Subscribe Post Reply

3168

Mork69

Hi,

The quickest way to do this is to use INSERT INTO...SELECT FROM as it
is a non-logged operation

regards,

Malc

B D Jensen wrote:

Hello!
I have an big table with 50Gb data, written som functions
that cleanup data and want to do something like this

insert into newtable
select id, func1(col1), func2(col2)
from oldtable;

I'm also plan to make newtable partioned (before insert).

But how could i get the insert as fast as possible?
Greetings
Bjorn D. Jensen

Apr 28 '07 #2

Erland Sommarskog

B D Jensen (bj************@gmail.com) writes:

I have an big table with 50Gb data, written som functions
that cleanup data and want to do something like this

insert into newtable
select id, func1(col1), func2(col2)
from oldtable;

I'm also plan to make newtable partioned (before insert).

But how could i get the insert as fast as possible?

Exactly what is in those functions? Do they perform data access? Are
they written in T-SQL or in the CLR? I ask, because they could have a
great impact on performance.

Apart from that, there are a couple of possible strategies for this
situation. One is SELECT INTO, but since you plan to make the new
table partitioned, I don't think SELECT INTO is good for this. (SELECT
INTO creates a new table.)

Another is to use BCP to first unload the table to a file. You would
then use queryout or a view with your functions, so what get on file
is the cleaned-up version. Then you use BCP to load the data into the
new table. The key here is that there should be no indexes on the table
and it should be empty. In this case the bulk-load is minimally logged.
Of course, you also need to account for the time it takes to create
the indexes.

And the final option is to use a plain INSERT. But a single INSERT
statement will not be good for your transaction log. It's better to
batch and insert, say, 100000 rows at a time, preferrably with the database
set to simple recovery. You should batch on the clustered index of
the old table:

SELECT @start = 1
WHILE EXISTS (SELECT * FROM oldtable WHERE clustercol >= @start)
BEGIN
INSERT newtable (...)
SELECT ...
FROM oldtable
WHERE clustercol >= @start AND clustercol < @start - 100000
SELECT @start = @start + 100000
END

Here the actual increment would depend on the nature of your clustered
key. If it's a date, maybe taking one month at a time is a good idea.
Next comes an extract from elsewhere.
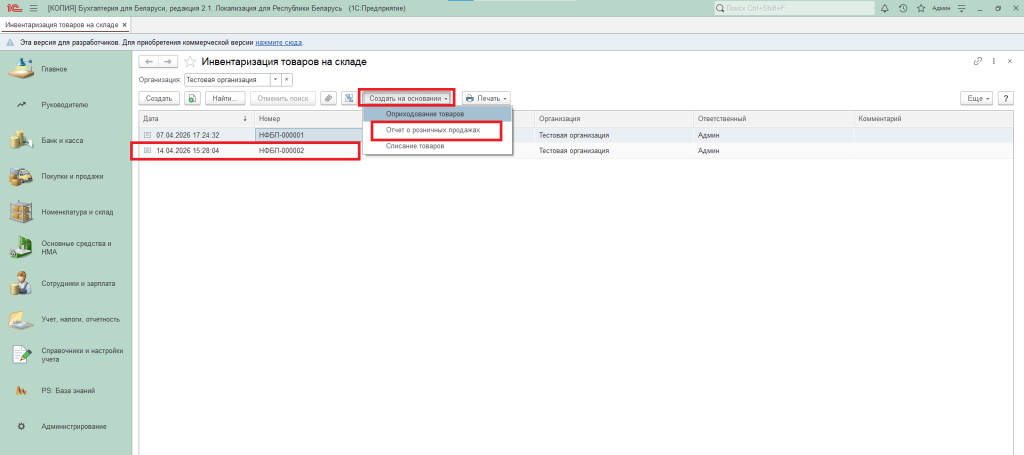Choose Отчет о розничных продажах menu item
The image size is (1024, 455).
[x=434, y=130]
If new the table will have the same clustered index as the old table,
have the clustered index in place when run the above, but wait with
adding non-clustered indexes until you have the data in place.

--
Erland Sommarskog, SQL Server MVP, es****@sommarskog.se

Books Online for SQL Server 2005 at
http://www.microsoft.com/technet/pro...ads/books.mspx
Books Online for SQL Server 2000 at
http://www.microsoft.com/sql/prodinf...ons/books.mspx

Apr 28 '07 #3

Erland Sommarskog

Mork69 (ml****@bigfoot.com) writes:

The quickest way to do this is to use INSERT INTO...SELECT FROM as it
is a non-logged operation

This is not correct. INSERT SELECT FROM is a fully-logged operation. You are
thinking of SELECT INTO which is a minimally logged operation. That is,
all that is logged are the extent allocations. There are no write operations
in SQL Server that are entirely non-logged.
--
Erland Sommarskog, SQL Server MVP, es****@sommarskog.se

Books Online for SQL Server 2005 at
http://www.microsoft.com/technet/pro...ads/books.mspx
Books Online for SQL Server 2000 at
http://www.microsoft.com/sql/prodinf...ons/books.mspx

Apr 28 '07 #4

B D Jensen

Exactly what is in those functions? Do they perform data access? Are
they written in T-SQL or in the CLR? I ask, because they could have a
great impact on performance.

Hello Erland!
Functions are written in T-SQL (i also wrote them in CLR, but in this
case they were slower). The original columns have incorrect datatypes,
that uses too much storage,
so the functions check that values are in correct domain and if not
they return null
- what is a correct result, because the values then are physical
impossible.

I wondered why you only wrote that I can't use "select into" for
patitioned tables.
I also expected I must create table first (and then not being able to
use 'select into')
because of the new datatypes - but of course I could write:
select id, cast(func1(col1) as <datatype>) into newtbl from oldtbl

Doing this multiple times with the appropiate where-clause
followed by partion switches maybe will be the solution; I'll
investigate...

.... but if you have some comments let me hear ;-)
Greetings
Bjorn D. Jensen
bj************@gmail.com
P.S. I already know your website, thanks for all that good
information!

Apr 29 '07 #5

Erland Sommarskog

B D Jensen (bj************@gmail.com) writes:

Functions are written in T-SQL (i also wrote them in CLR, but in this
case they were slower). The original columns have incorrect datatypes,
that uses too much storage, so the functions check that values are in
correct domain and if not they return null - what is a correct result,
because the values then are physical impossible.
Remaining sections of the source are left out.